> _Texte donné_:
-------

La note qui suit est une réponse au texte de Leslie Péan publié sur Alterpresse où il développe 10 considérations se rapportant au blocage à la démocratie en Haïti. J’explique dans ma note pourquoi moi j’ai un point de vue positif en ce qui concerne le passage à la démocratie chez nous.

 

Note à Leslie Péan

 

La Démocratie est-elle Possible en Haïti ?

Par

Maryse Noël Roumain

Depuis 1990, nous n’avons connu qu’une série d’élections ratées parce que frauduleuses et le Conseil Electoral Permanent n’a jamais vu le jour jusqu’à date.  D’où vient donc chez moi cet engouement, cette confiance que la société haïtienne finira par réussir le passage à la démocratie comme le propose notre Constitution de 1987 ? D’où vient ce point de vue qui à défaut d’être optimiste à cent pour cent n’est pas pessimiste à cent pour cent ?

  1. Le Niveau d’Education de Notre Peuple

L’argument selon lequel le niveau d’éducation n’est pas assez élevé en Haïti pour qu’il y ait une démocratie ne tient pas.  Contrairement à la perception de certains, il y a davantage de bibliothèques, davantage d’écrivains, de lecteurs et d’universités, davantage d’élèves passant le bac (207 000).  Et nous n’avons pas fini avec les campagnes d’éducation civique, les programmes d’alphabétisation et autour de la constitution de 1987 ou des constitutions amendées prônant la démocratie.

Depuis 1990, les gouvernements haïtiens ont été aux mains de gens « éduqués » qui ont confisqué le pouvoir et les recettes publiques pour eux, leurs familles et leurs amis et ont basé leurs pratiques sur l’adage konstitisyon se papye, bayonèt se fè.  Aristide, Préval, Latortue et Martelly (des gens éduqués) ont tourné le dos à la promotion de la démocratie chez nous.

Contrairement aux artistes et aux écrivains – éléments privilégiés qui travaillent et s’amusent avec les mots – nous ne pouvons nous laisser dériver dans des considérations sémantiques quand il s’agit d’un système politique inscrit dans notre constitution et pour lequel nombre de politiques et de citoyens ont fait le sacrifice de leurs vies.

  1. Les démocrates militants sont courageux et résilients

Ils ne baissent pas les bras et ne donnent pas gain de cause avant la fin de la lutte, ils n’acceptent pas de perdre la guerre.  Ils la continuent.  De 1915 à 1934, nous avons lutté contre l’impérialisme, contre l’occupation d’Haïti, mais on peut dire que depuis sous Lescot nous luttons pour le pluralisme démocratique, pour la participation du Centre et de la Gauche au pouvoir.  Et ce n’est pas fini.

Chaque nouvelle génération connaît de nouveaux combattants même s’il s’agit de nouveaux martyrs dans beaucoup de cas.  La lutte se renouvelle même si elle se termine par la défaite.

-------

> _Consigne_:
Répondez en vous appuyant sur le texte consacré à la démocratie en Haïti :
1. Combien d'élèves passent le bac ?
2. De quelle année date la Constitution qui propose le passage à la démocratie ?
3. Pendant quelles années a-t-on lutté contre l'occupation d'Haïti ?
Les lignes ci-dessous viennent d'une autre source.

> _Extraits de données_:
-------

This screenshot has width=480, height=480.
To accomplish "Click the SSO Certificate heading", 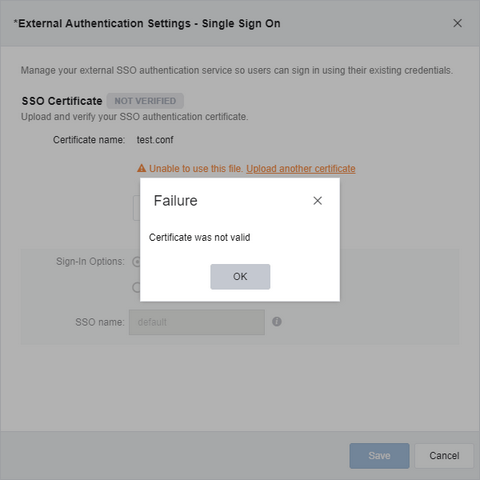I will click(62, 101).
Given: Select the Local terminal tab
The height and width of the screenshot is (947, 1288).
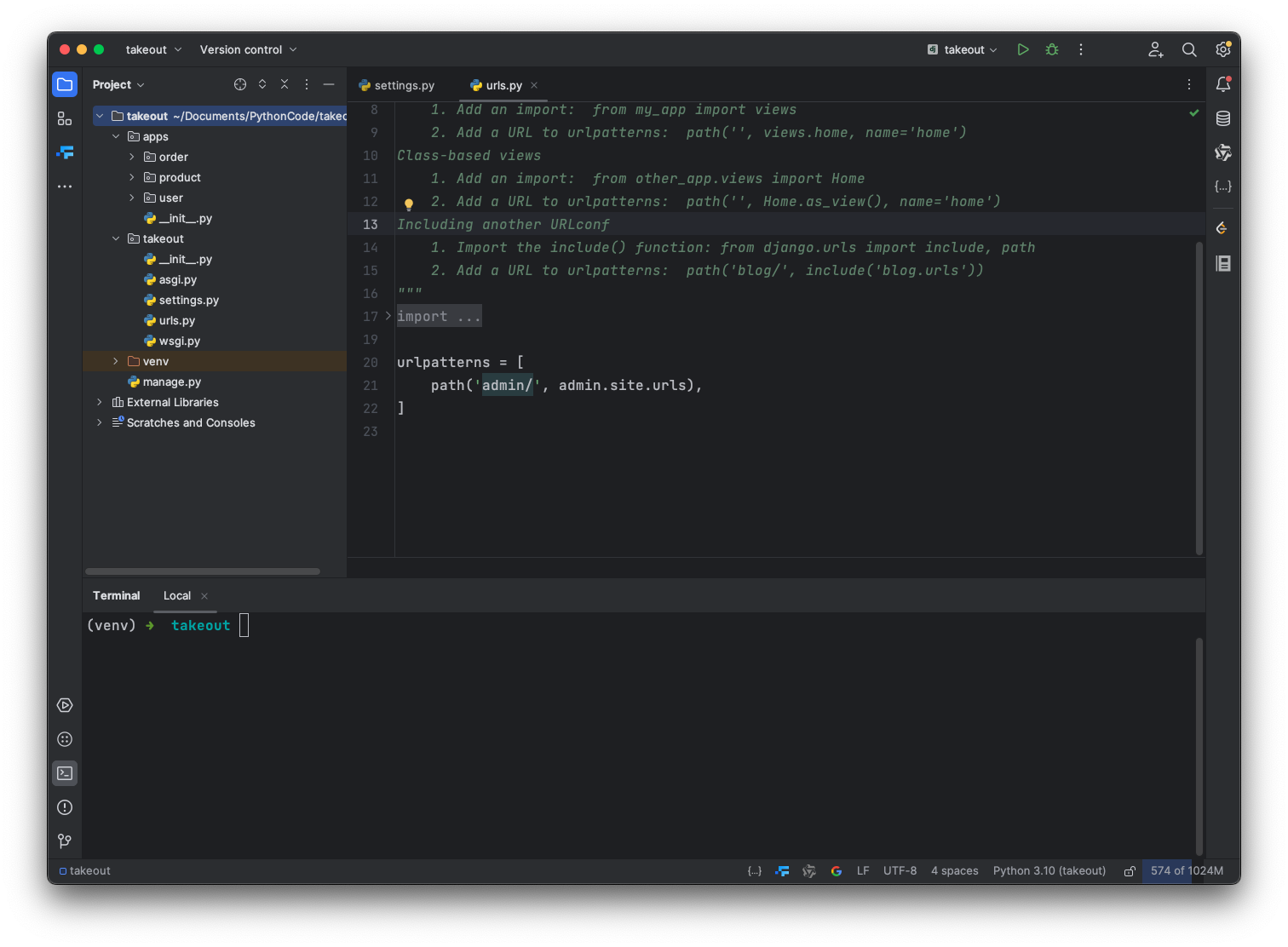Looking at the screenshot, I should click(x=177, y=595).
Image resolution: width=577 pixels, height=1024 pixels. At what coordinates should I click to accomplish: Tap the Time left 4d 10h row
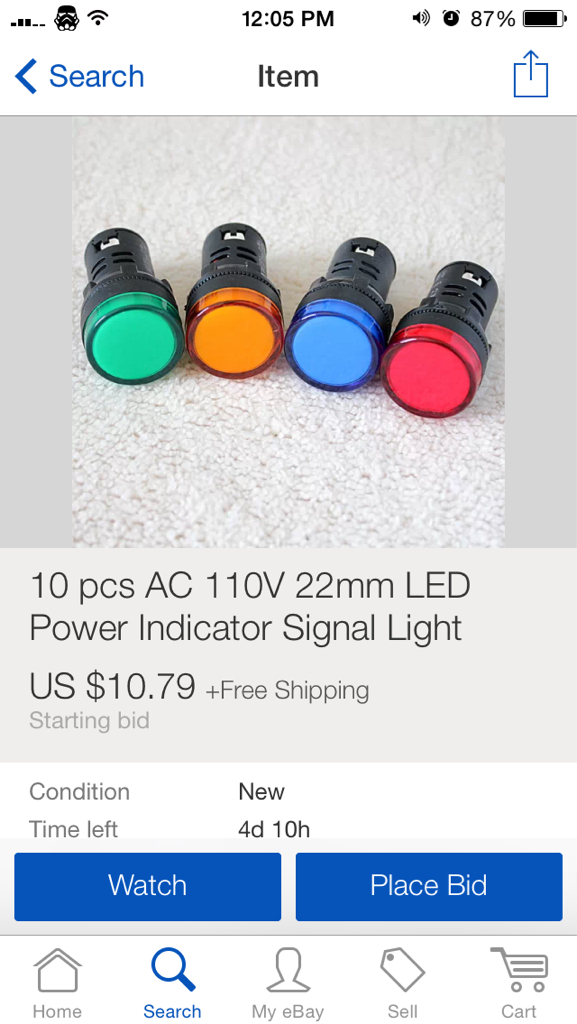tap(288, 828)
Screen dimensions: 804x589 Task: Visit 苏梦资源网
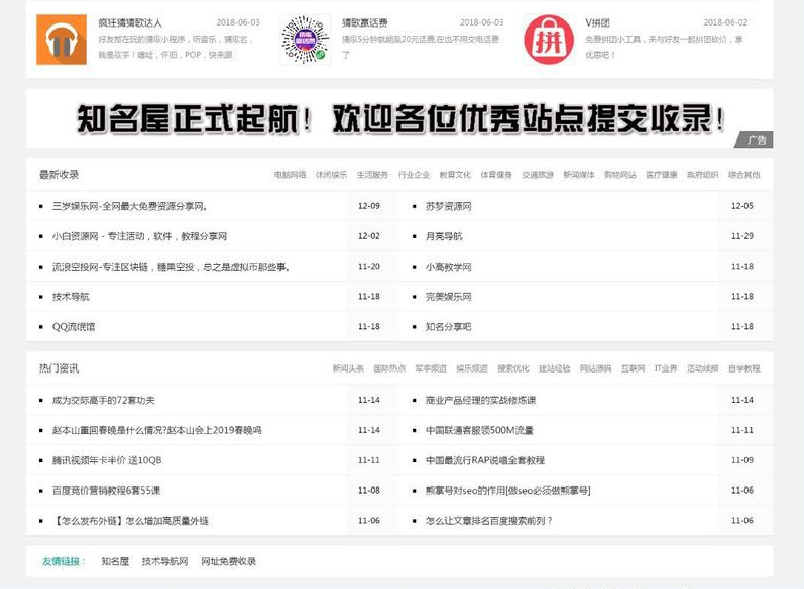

-------

> _Réponse_:
1. 207 000 élèves.
2. De 1987.
3. De 1915 à 1934.